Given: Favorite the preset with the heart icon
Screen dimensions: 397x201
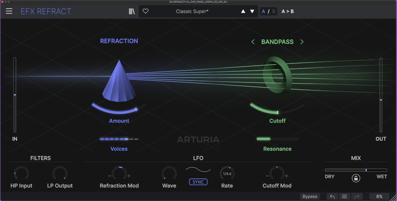Looking at the screenshot, I should pyautogui.click(x=146, y=11).
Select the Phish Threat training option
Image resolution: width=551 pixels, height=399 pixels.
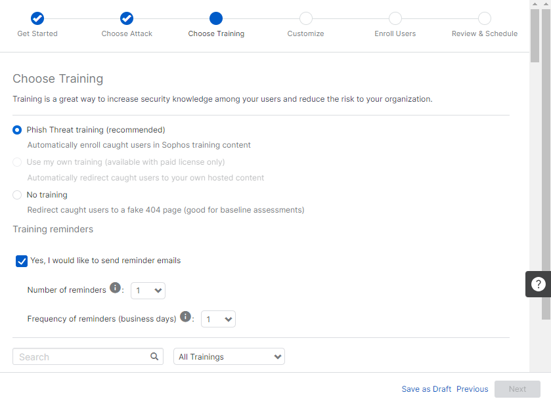[16, 129]
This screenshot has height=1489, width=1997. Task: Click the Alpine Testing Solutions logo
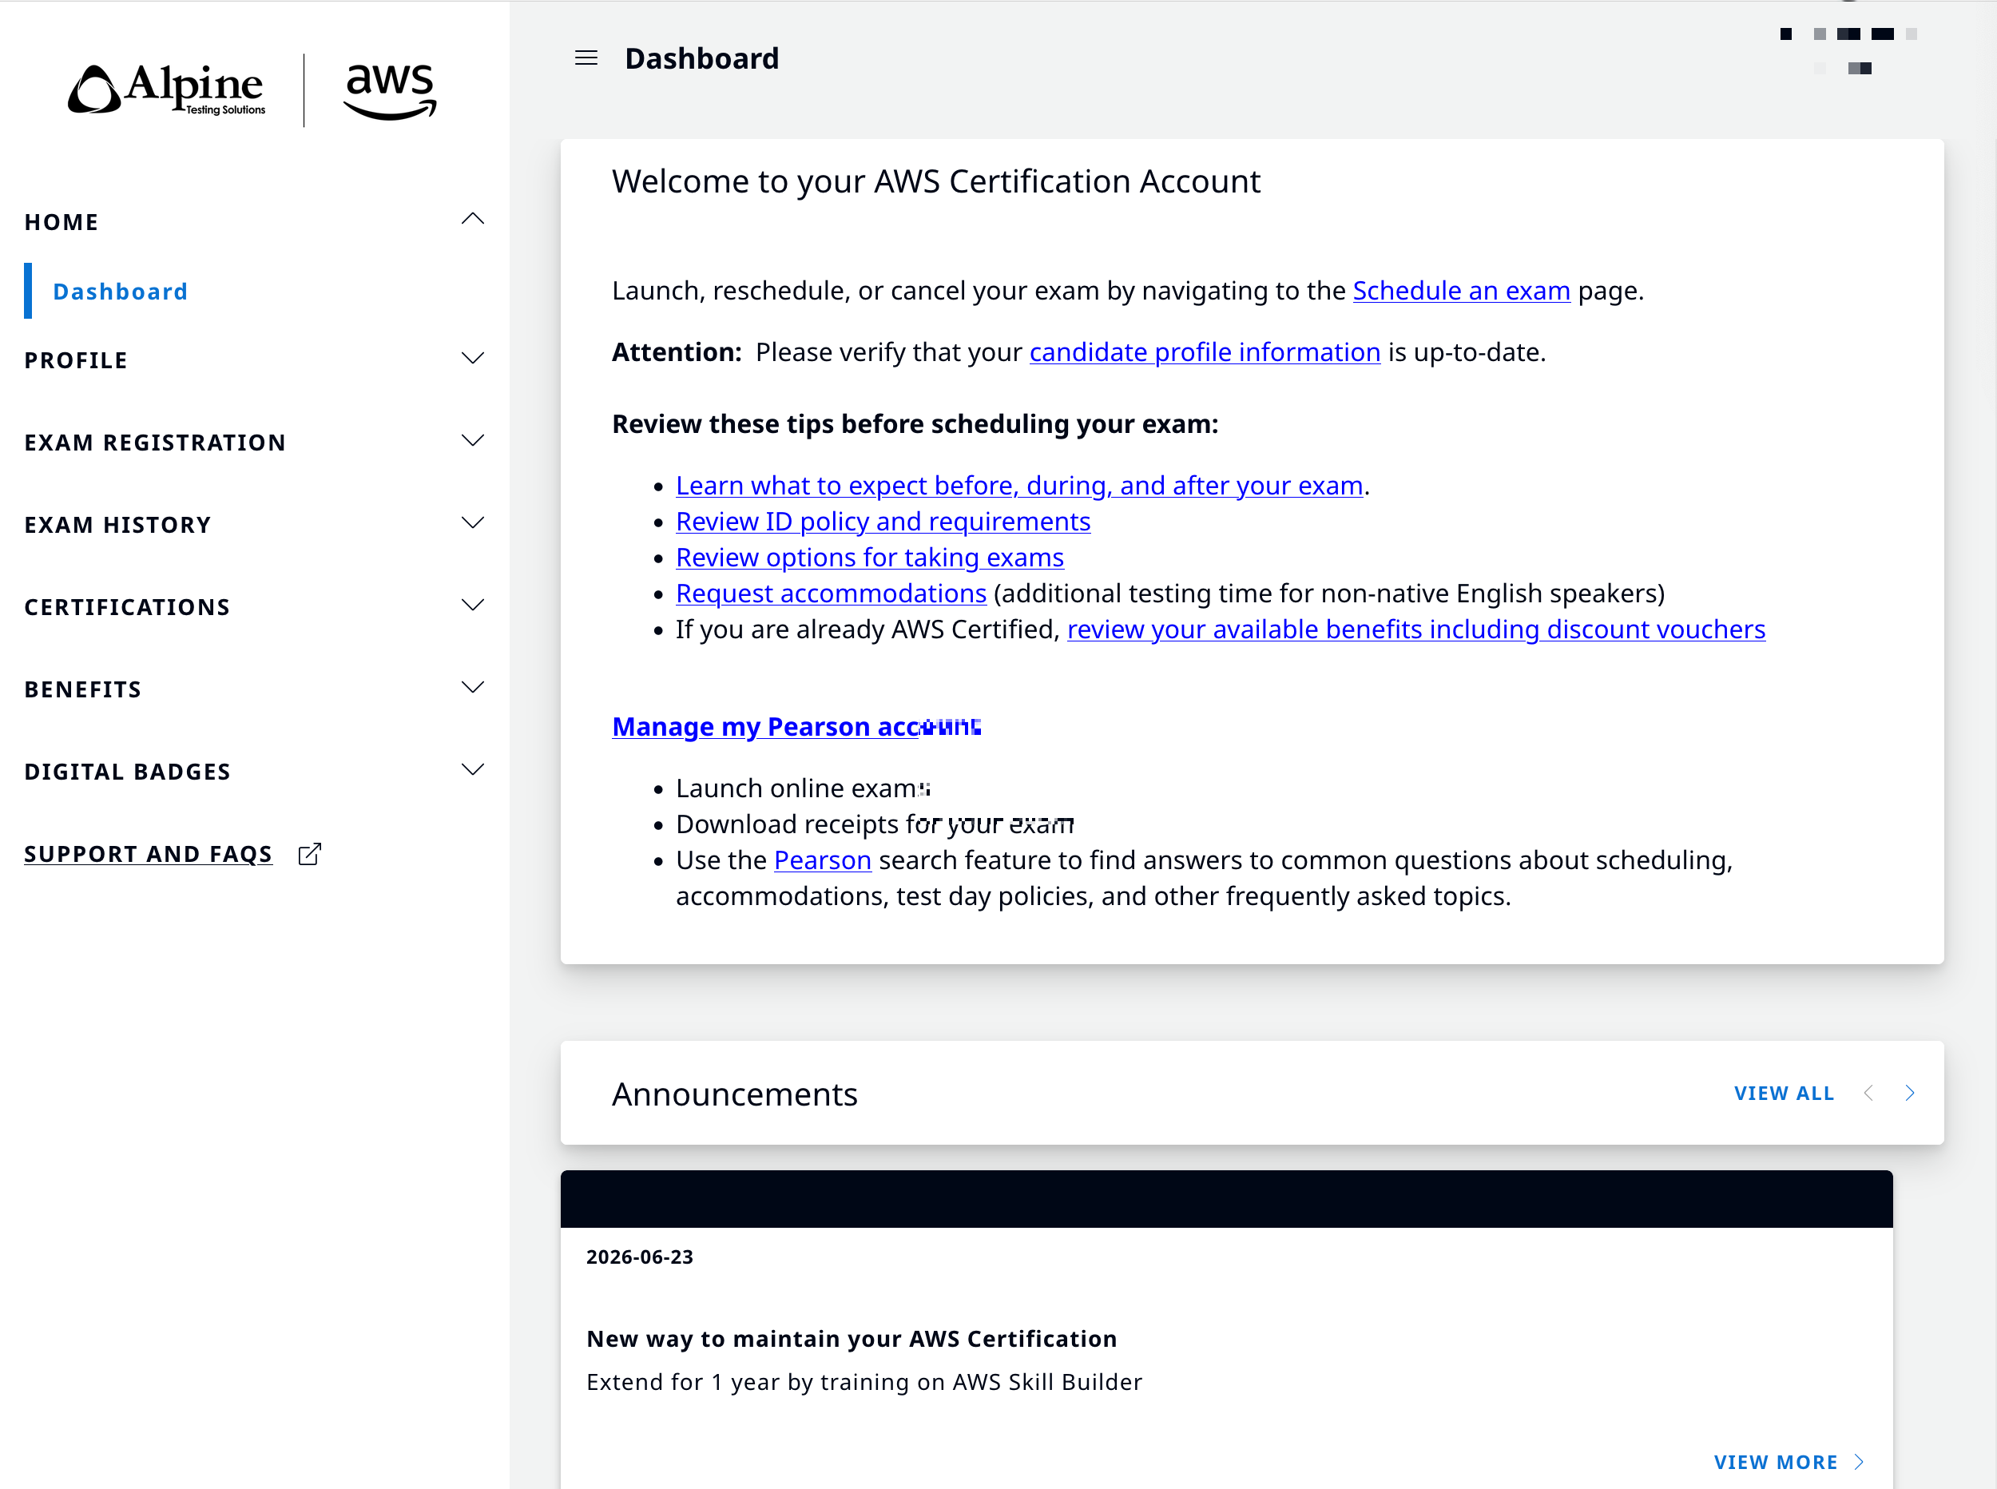167,90
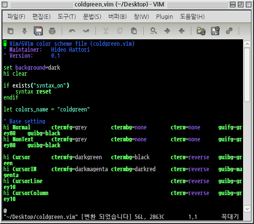Click the Redo arrow icon
This screenshot has width=254, height=224.
pos(86,31)
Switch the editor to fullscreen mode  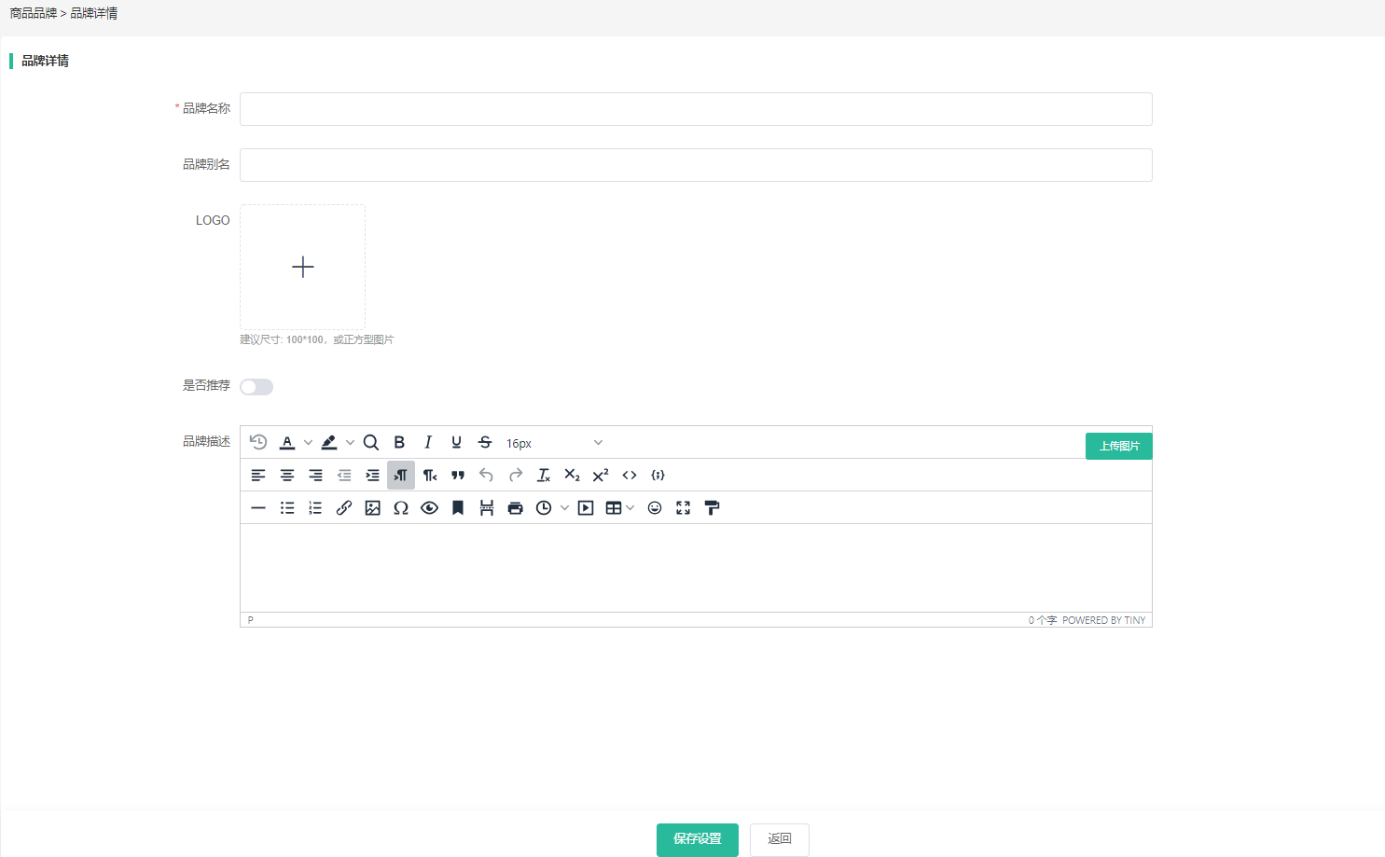[684, 508]
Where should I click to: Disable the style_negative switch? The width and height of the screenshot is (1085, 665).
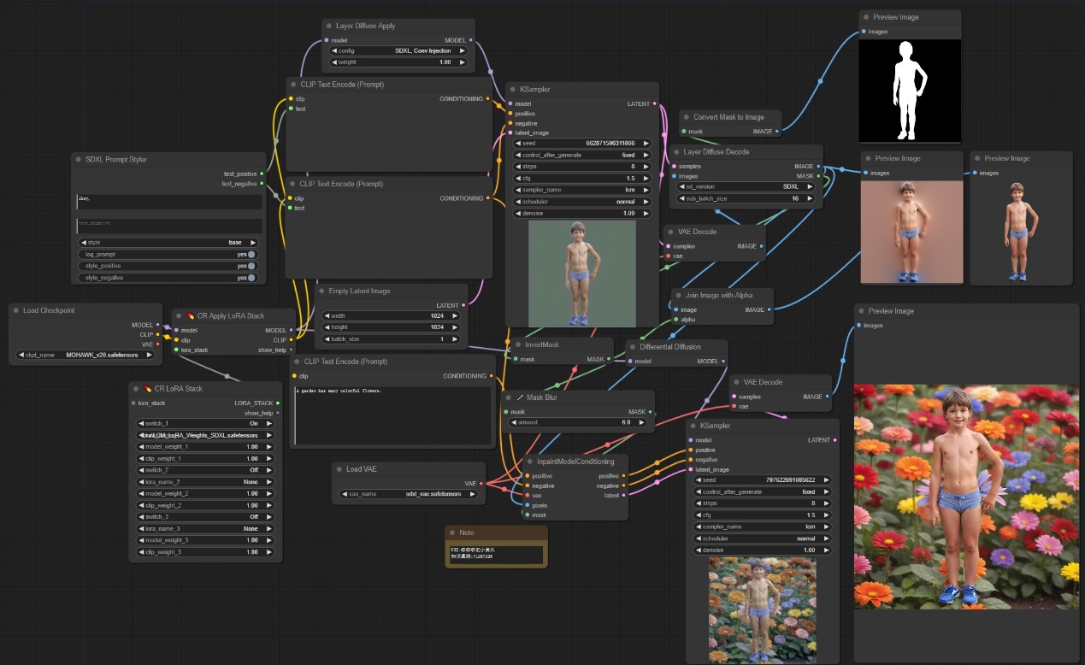251,278
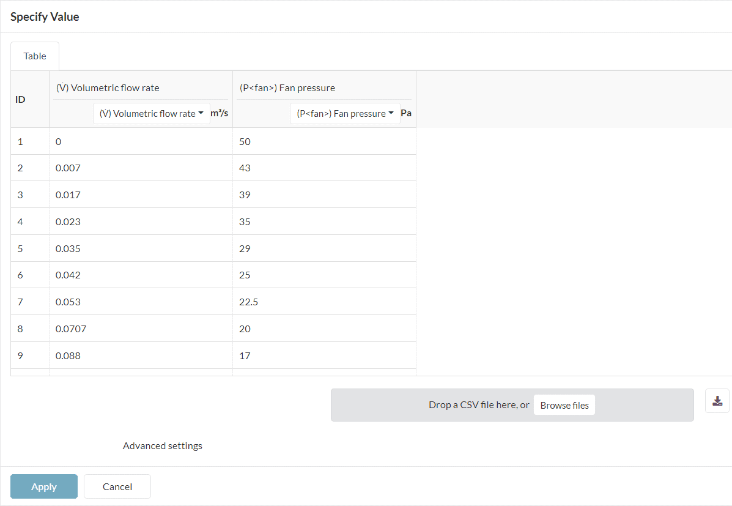The height and width of the screenshot is (506, 732).
Task: Download the table as CSV icon
Action: (x=717, y=401)
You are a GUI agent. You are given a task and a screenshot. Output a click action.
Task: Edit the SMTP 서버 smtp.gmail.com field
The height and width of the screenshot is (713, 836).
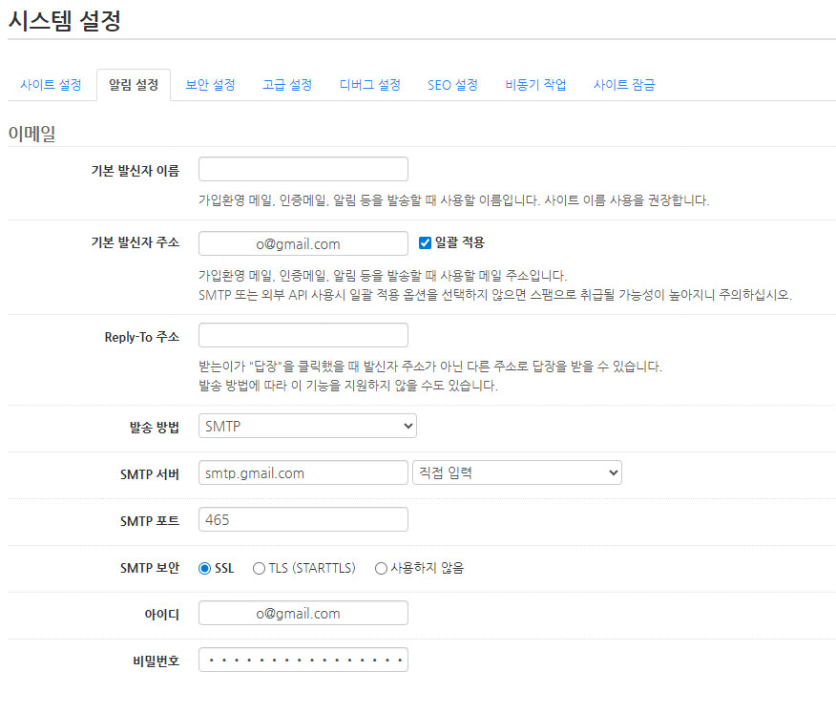pos(303,472)
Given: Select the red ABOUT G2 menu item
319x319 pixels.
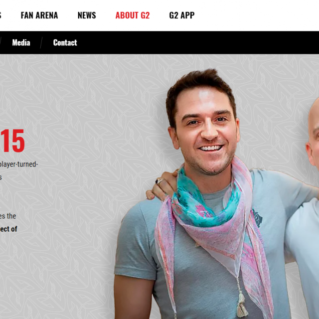Looking at the screenshot, I should click(133, 15).
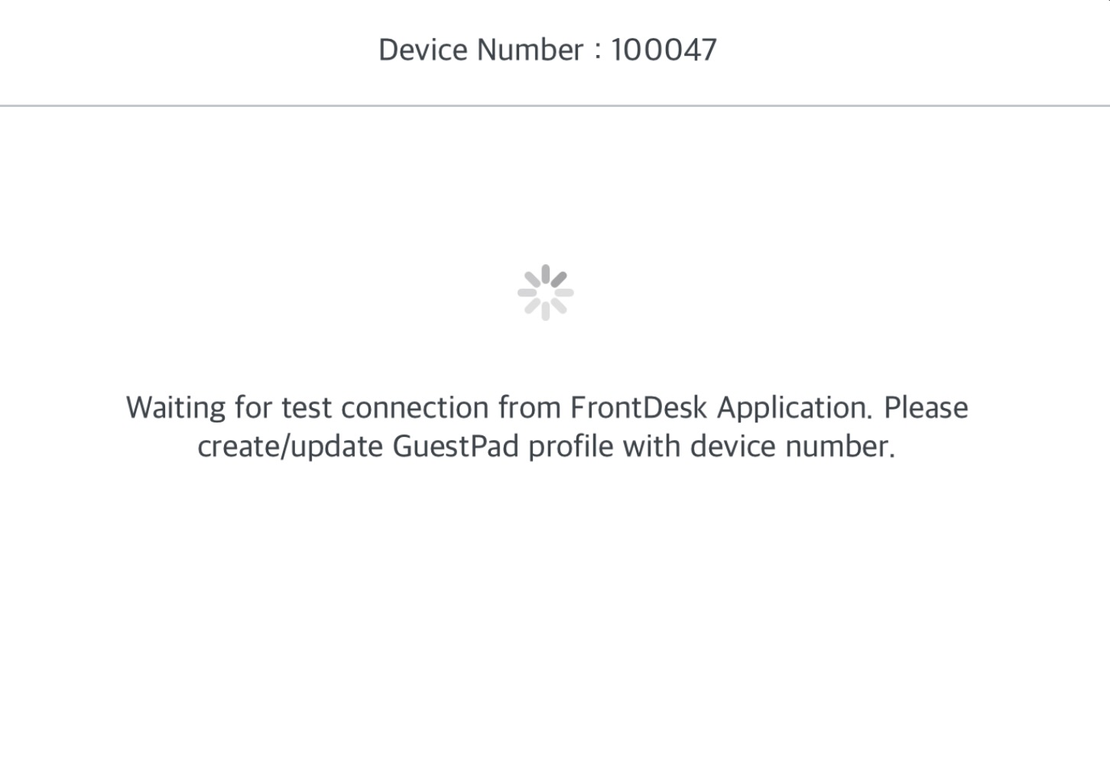Image resolution: width=1110 pixels, height=767 pixels.
Task: Click the "create/update" text
Action: (290, 446)
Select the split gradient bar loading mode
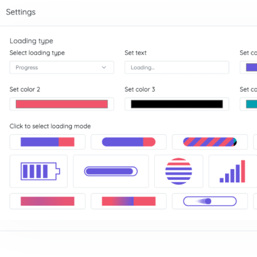This screenshot has width=257, height=257. 129,201
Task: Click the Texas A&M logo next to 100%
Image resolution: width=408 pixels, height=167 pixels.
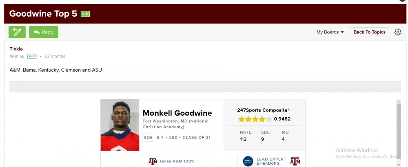Action: 153,161
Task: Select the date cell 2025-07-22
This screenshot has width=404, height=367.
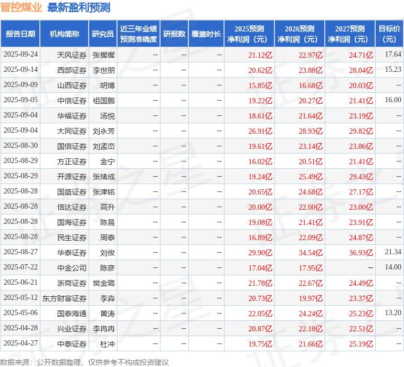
--- --- ---
__Exercise description__: With the pictures removed from your copy, retype the lines above from the one that contains "319x319 pixels." through the one that contains "Task: Click the Texas A&M logo next to 100%", exactly.

__Response to this task__:
319x319 pixels.
Looking at the screenshot, I should click(133, 15).
Image resolution: width=1110 pixels, height=767 pixels.
Task: Click the "create/update" text
Action: (290, 446)
Select the split gradient bar loading mode
This screenshot has width=257, height=257. 129,201
Task: Click the Texas A&M logo next to 100%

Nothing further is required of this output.